* start SELECTED PASSAGE *

Call of the European Water Movement for European elections

The European Water Movement is an open, participatory and pluralist network of social movements, organizations and committees, and trade unions whose aim is to strengthen the recognition of water as a commons and water and sanitation access as universal fundamental right. We are united in the fight against the privatization and the commodification of this vital resource, as well as in the promotion and the implementation of a public and collective management of the water and sanitation services, based on democratic participation of citizens and workers.

Since its foundation in 2012 the members of the European Water Movement have played a significant role and have engaged in advocating for water justice and the recognition and implementation of the human right to water and sanitation at EU, national and local level.

Our members are based in: Portugal, Spain, France, Ireland, Belgium, Italy, Germany, Greece, and Serbian and Bosnian organizations recently joint us.

The European elections in May 2019 are a crucial moment for the European Water Movement to get in touch with candidates: we call you to take a position in support of the human right to water and sanitation, commit to our values and promote policies that recognise water as a commons.

* end SELECTED PASSAGE *
* start EXTRACTED ENTRIES *

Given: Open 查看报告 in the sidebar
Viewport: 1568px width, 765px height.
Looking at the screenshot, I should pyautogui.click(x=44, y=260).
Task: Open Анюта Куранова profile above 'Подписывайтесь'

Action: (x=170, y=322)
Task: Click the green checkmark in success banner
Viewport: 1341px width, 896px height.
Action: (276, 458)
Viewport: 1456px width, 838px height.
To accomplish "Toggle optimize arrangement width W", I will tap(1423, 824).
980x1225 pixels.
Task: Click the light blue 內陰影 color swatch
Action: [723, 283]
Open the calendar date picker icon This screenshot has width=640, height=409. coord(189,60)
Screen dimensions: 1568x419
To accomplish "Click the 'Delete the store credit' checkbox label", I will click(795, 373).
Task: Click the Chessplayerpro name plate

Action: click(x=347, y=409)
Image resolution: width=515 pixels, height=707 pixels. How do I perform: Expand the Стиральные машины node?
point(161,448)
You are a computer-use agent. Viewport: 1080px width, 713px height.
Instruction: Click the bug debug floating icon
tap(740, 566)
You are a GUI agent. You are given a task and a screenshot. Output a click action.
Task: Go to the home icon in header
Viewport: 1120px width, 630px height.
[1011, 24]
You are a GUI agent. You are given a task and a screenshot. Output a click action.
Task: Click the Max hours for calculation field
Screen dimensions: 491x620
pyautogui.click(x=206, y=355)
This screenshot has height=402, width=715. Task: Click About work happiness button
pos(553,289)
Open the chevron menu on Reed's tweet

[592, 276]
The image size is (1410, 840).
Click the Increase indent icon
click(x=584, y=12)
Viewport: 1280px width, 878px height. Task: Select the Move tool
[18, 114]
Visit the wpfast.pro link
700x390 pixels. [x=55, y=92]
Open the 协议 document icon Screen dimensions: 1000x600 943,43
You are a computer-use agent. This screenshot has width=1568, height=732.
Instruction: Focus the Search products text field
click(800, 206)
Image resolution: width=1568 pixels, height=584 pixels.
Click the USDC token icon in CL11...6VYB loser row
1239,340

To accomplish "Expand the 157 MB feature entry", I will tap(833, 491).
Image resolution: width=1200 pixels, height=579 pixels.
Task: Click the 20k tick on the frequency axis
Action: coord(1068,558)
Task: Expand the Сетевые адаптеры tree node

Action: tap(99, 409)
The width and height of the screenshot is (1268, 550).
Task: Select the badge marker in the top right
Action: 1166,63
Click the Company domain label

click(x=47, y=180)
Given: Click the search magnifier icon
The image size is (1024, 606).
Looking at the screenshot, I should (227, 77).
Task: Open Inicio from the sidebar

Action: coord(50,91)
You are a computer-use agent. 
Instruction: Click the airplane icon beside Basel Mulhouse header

* end EXTRACTED ENTRIES *

STATED GOAL |
According to the water movement call, in what year was the European Water Movement founded? The entries come from a different source than the water movement call.

SOLUTION TO THIS TASK |
2012